By Michael Hurley, CBS Boston

BOSTON (CBS) — Zdeno Chara is in his eighth season as the captain of the Boston Bruins, a franchise with great history and a fan base that tends to appreciate tough, hard-nosed players who give maximum effort above all else. Chara, a 36-year-old workhorse, fits that description to a tee, and yet, it still sometimes feels as though many of Chara’s contributions go underappreciated in Boston.

That’s not to say that he’s not appreciated at all, but it’s undeniable that the captain has received more scrutiny than anyone over the years. Perhaps it’s because his game focuses more on shutting down star players on the other team than it does on piling up goals and assists, perhaps it’s because he doesn’t show up on too many highlight packages with many dazzling plays, and perhaps it’s because he’s just so humongous that folks just sort of expect him to be great all the time. But make no mistake: Being great doesn’t come easy for anyone, and Chara is certainly no exception.
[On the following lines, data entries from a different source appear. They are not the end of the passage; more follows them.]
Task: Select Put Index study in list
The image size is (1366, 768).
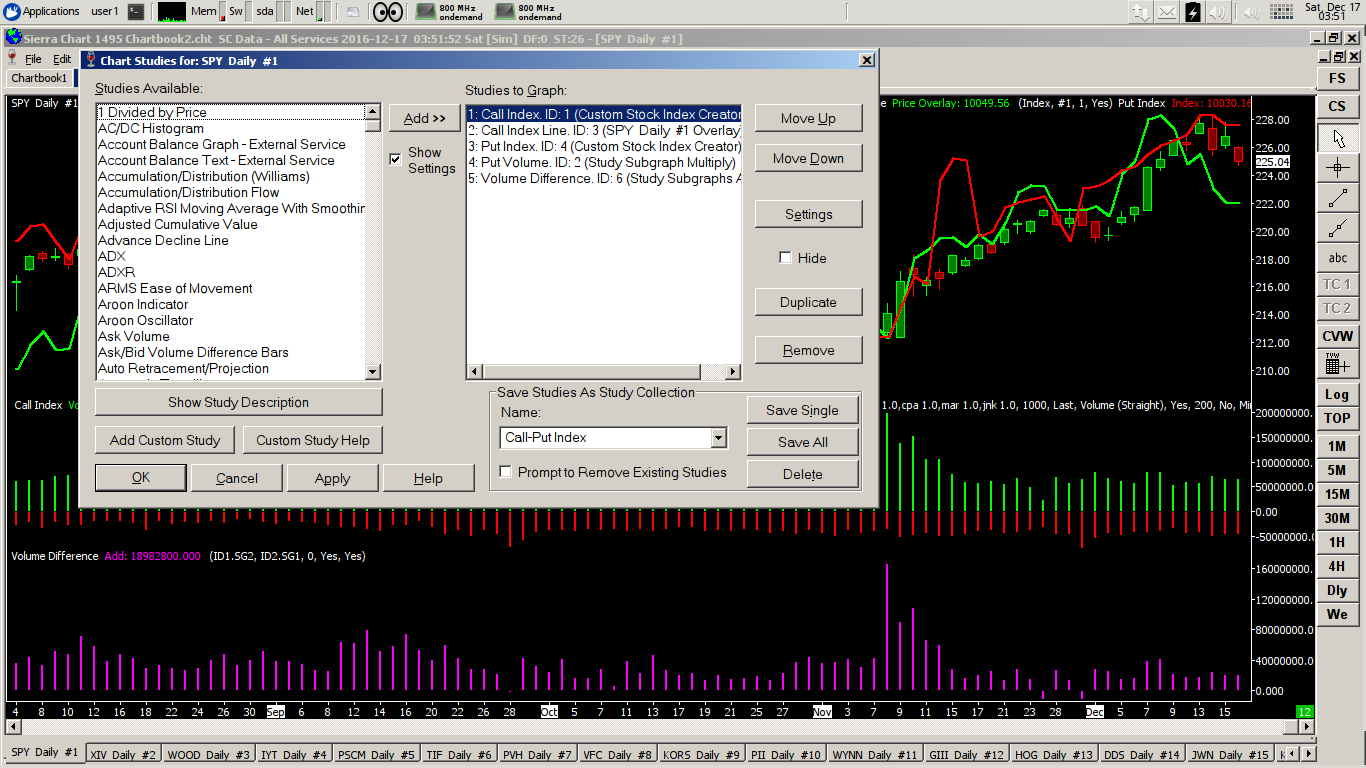Action: [603, 146]
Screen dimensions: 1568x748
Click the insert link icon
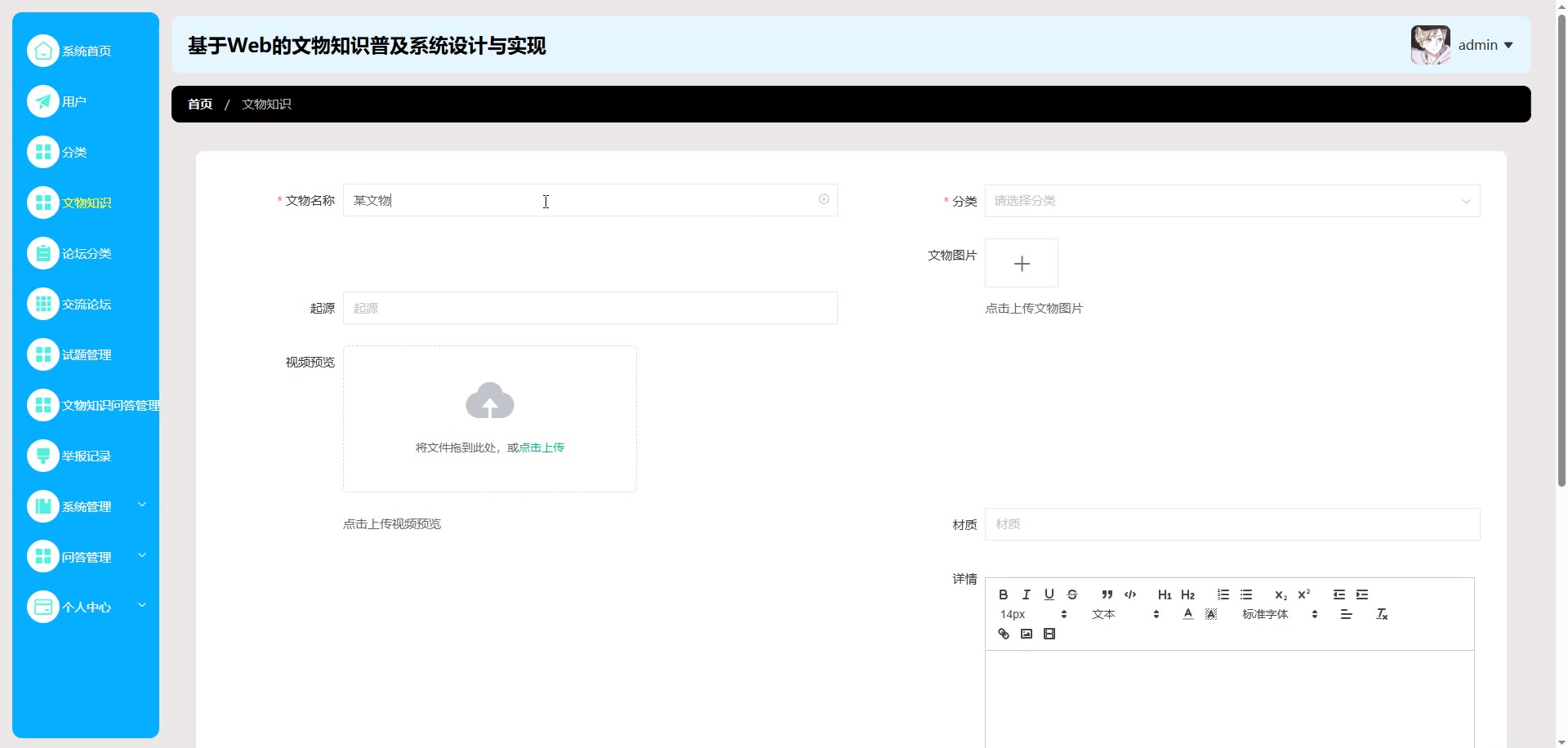point(1004,634)
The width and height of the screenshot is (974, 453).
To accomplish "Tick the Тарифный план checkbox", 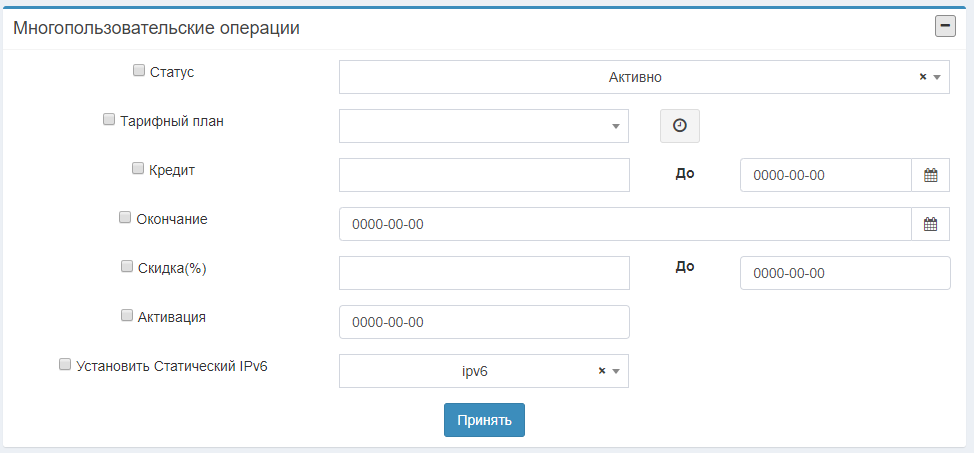I will pyautogui.click(x=109, y=119).
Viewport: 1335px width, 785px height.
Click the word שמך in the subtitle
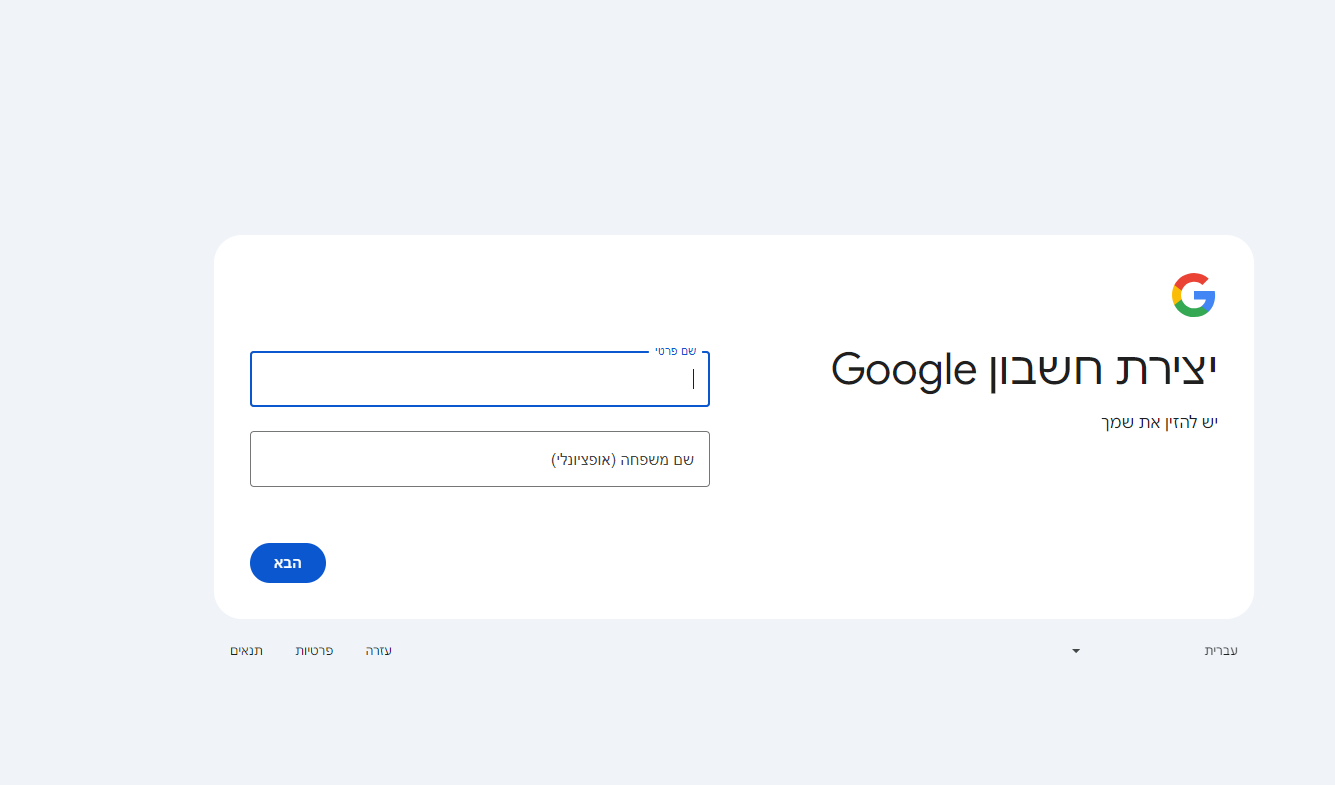click(x=1119, y=422)
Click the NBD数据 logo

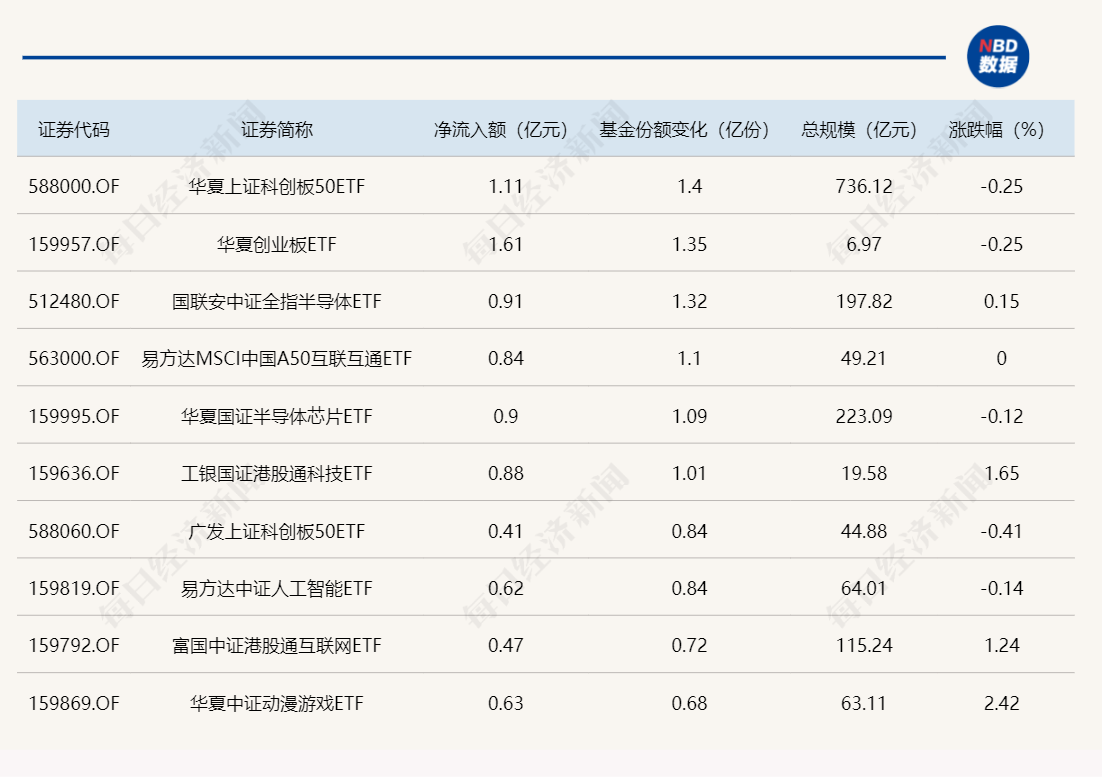tap(996, 55)
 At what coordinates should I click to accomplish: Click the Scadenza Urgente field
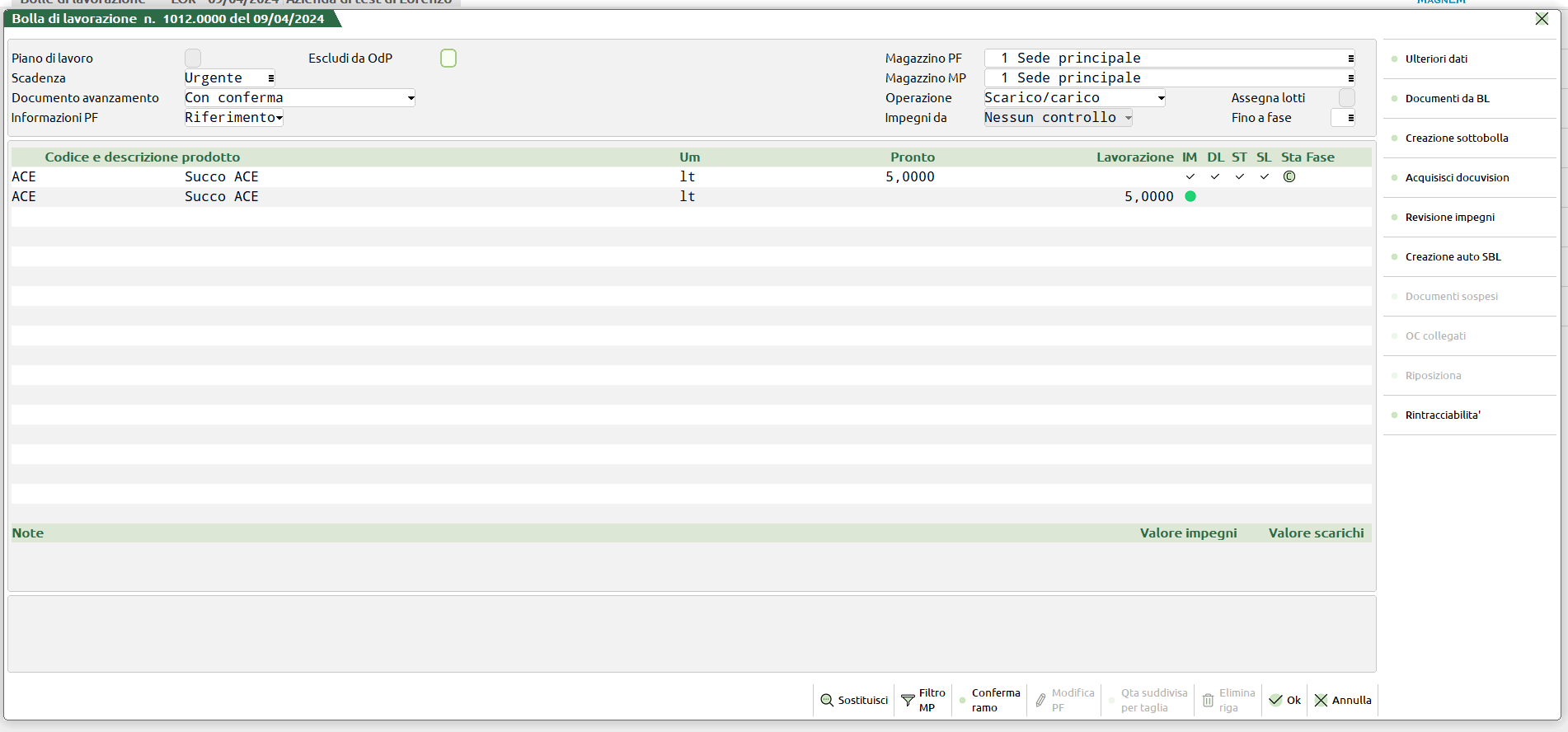click(229, 78)
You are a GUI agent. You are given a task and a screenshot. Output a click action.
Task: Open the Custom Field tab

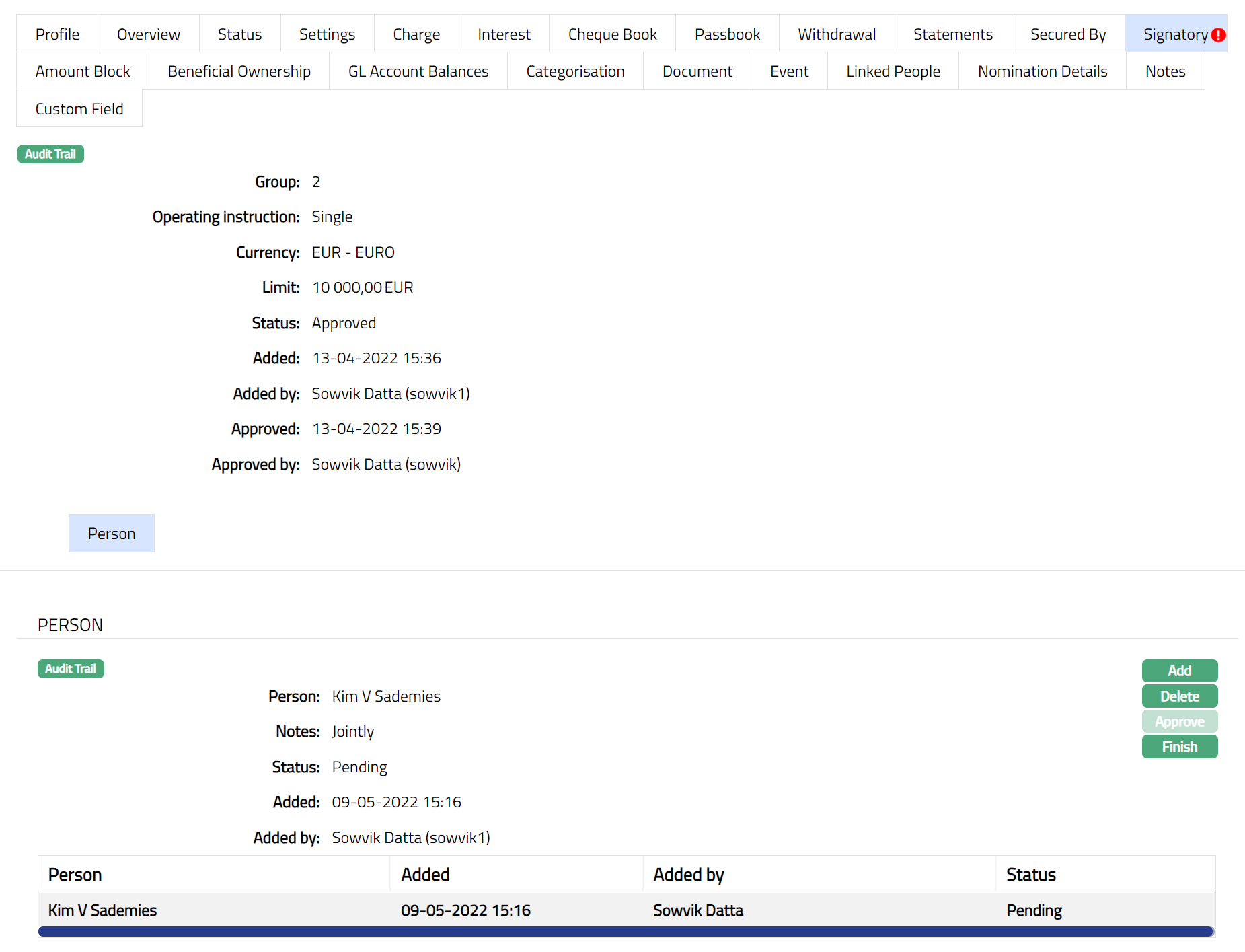pos(79,109)
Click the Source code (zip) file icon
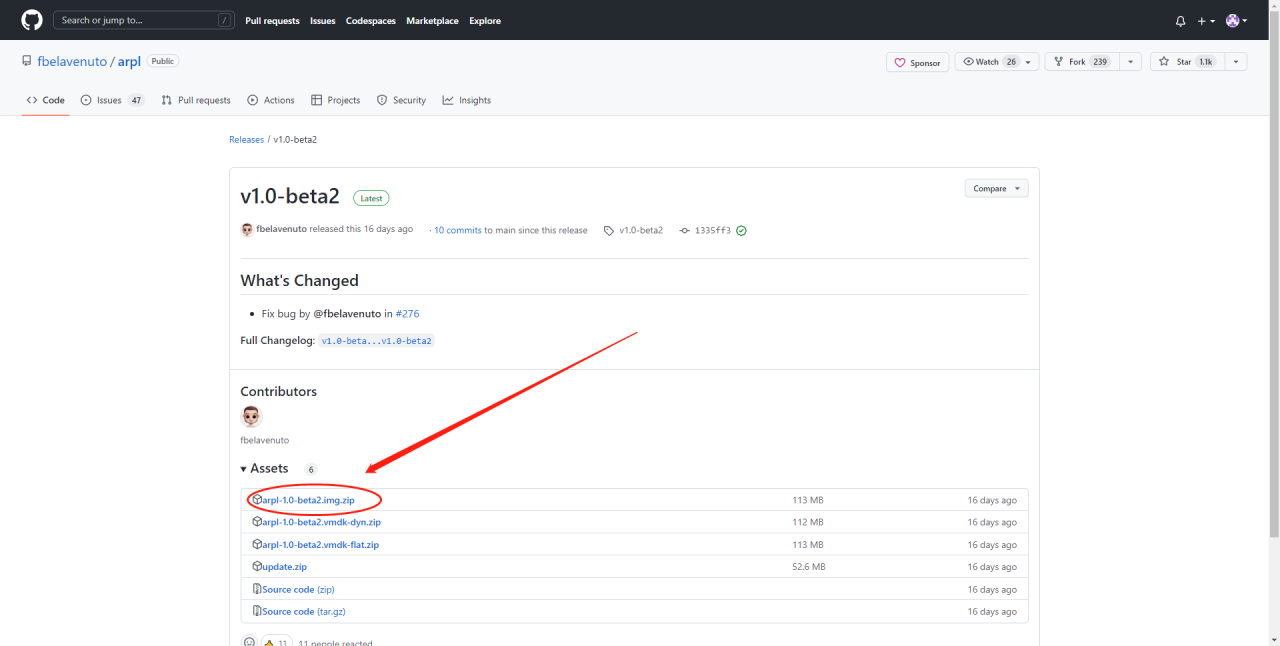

Chara enjoyed a rare night on Tuesday at the TD Garden, as he was the offensive star, scoring both Bruins goals in a 2-0 victory over the Calgary Flames. One came in classic Chara form — a slap shot — and the other came from what’s become a new role for Chara this year — clogging the front of the net on power plays and cleaning up the garbage.

Neither goal came easy, either. Minutes before Chara’s first goal, he took a high stick to his right eye. Despite the fact that Matt Stajan’s stick blade climbed the 6-foot-9 Tower of Zdeno in plain view, it went unseen by the two referees on the ice, and no penalty was called. Chara remained down on the ice, holding his face for several moments before making his way to the bench. He didn’t stay there long, as he was back on the ice on the power play minutes later, breaking a scoreless tie with a slapper from the edge of the right faceoff circle.

On Chara’s second goal, not one member of the Calgary Flames penalty kill wanted to even attempt to move Chara from the front of the goal mouth, and he collected a rebound and put it past goaltender Reto Berra for the insurance goal.

It was Chara’s first multi-goal game since January 2011, and it was just the eighth time in his 563 games — regular season and playoffs — as a Bruin that he’s potted multiple goals in one game. That this one came when half the roster is missing due to injury, suspension or illness is no coincidence. Chara is and always has been willing to do whatever is most beneficial to the team, and on Tuesday night, that meant he had to be a goal scorer.

“That’s the beauty of it — it’s a compliment because our team hasn’t changed,” head coach Claude Julien said of the team amid all of the missing players. “You go in that dressing room, it’s still the same, just a few new faces. But our demeanor, I guess our approach, nothing has changed. And I think if you’ve watched us play lately, I don’t think we’ve changed our game.”

Chara’s not always the most loquacious guy, and he’s never been one to self-promote, which may contribute to that aforementioned underappreciation. Yet when he spoke on Tuesday night, his eyeball a shade of red from that Stajan high stick, the captain unveiled the secret to his success.

“I’m just trying to work hard and be there for loose pucks, creating traffic and finding some openings,” he said of his new role on the power play. “Really, the main thing is just to work extremely hard.”

And there, in just those final 10 words, is everything you need to know about Zdeno Chara and what he brings to the Bruins. When his jersey No. 33 one day is raised to the rafters at TD Garden, complementing the 33 in green hanging on the other side of the building, there may not be one defining moment or performance that universally stands out to the 17,565 who will be there to witness the moment. To truly appreciate Chara, one must look at the overall success and occasional dominance of the Bruins for the past seven years and wonder what is the driving force behind it. There’s plenty of credit to go around, from Julien’s system, to stellar goaltending from Tim Thomas and then Tuukka Rask, and so on.

But coaches and goalies can’t step onto the ice and embody toughness for 25 minutes a night. That’s something that very few players in the league can do, yet it’s something that’s become the norm for Zdeno Chara. He’s won awards and a Stanley Cup, and he’s been paid millions for his service, but there’s no better credit to the Bruins captain than to simply say that every single night, he takes the lofty ideal that fans have of the perfect Bruin and he makes it a reality.